Managing data throughout the machine learning product lifecycle
Data has been the catalyst to innovation for centuries. When Herman Hollerith, a former employee of the US Census Office, invented the first counting machine in 1896,  he was not only solving a massive resource challenge (in those days, it took the Census Office more than seven years to do their tabulations), he was launching an era of data-driven innovation.
A century and a quarter later, data remains at the very heart of innovation. Today, data systems are much more sophisticated than Hollerith’s basic counting machine. Modern day systems are driven by sophisticated technologies – like machine learning (ML) – designed to uncover new insights and value from data.
Most businesses around the world now recognize that data is the foundation for future competitive advantage. But there's so much hype around data being the ‘new oil’ that business leaders often miss the nuances of managing data in a way that can actually create value from algorithms.

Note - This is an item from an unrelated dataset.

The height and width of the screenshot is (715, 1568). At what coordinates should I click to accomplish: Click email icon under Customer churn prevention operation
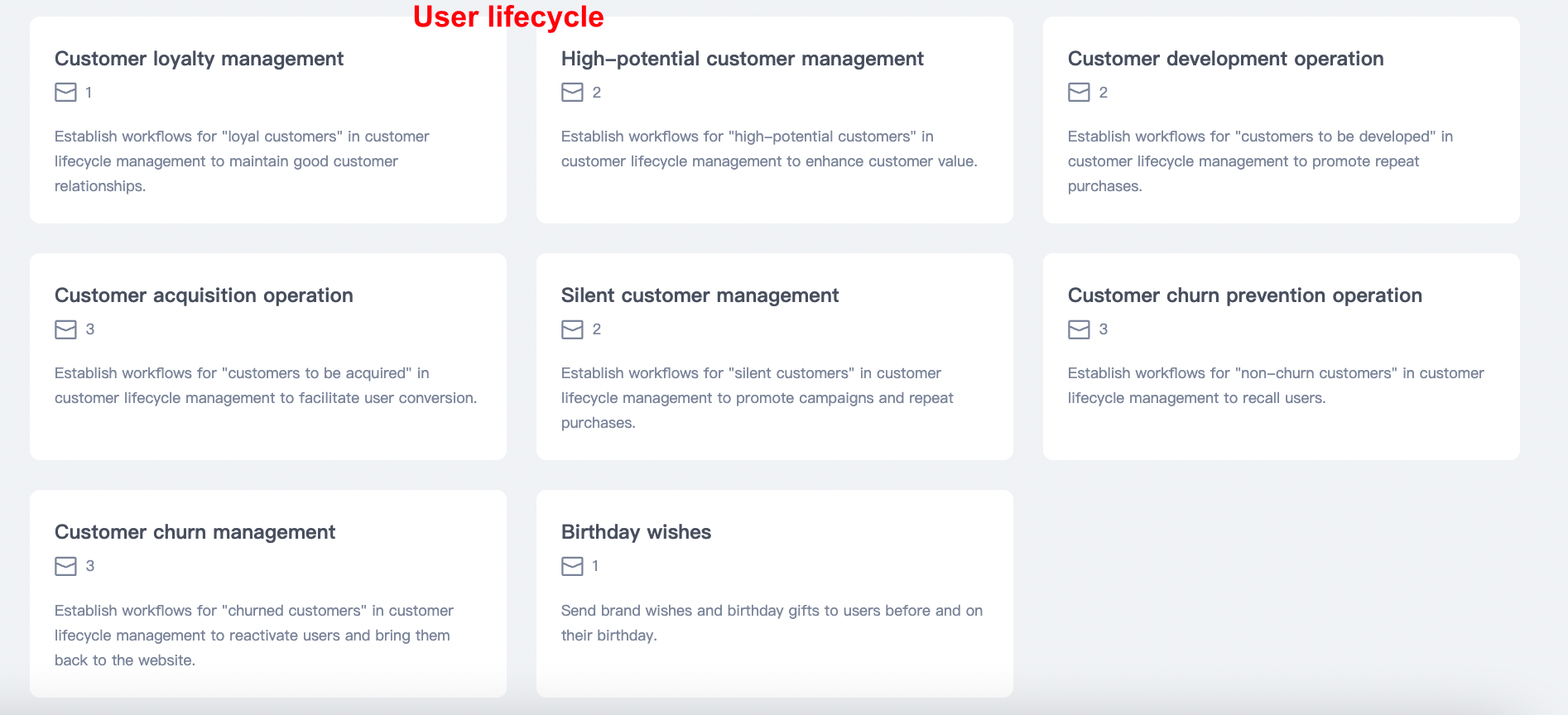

The adage ‘garbage in, garbage out’ is as true for basic analytics as it is for ML. As teams build ML products, it's important they focus not only on the aptness of the algorithm, but also on the quality of the data throughout the development lifecycle. At Borealis AI, we often say that data must be a first-class citizen.
Understanding the limitations, requirements and complexities of dealing with data is critical for ML product managers, given the cost, time and resource requirements involved.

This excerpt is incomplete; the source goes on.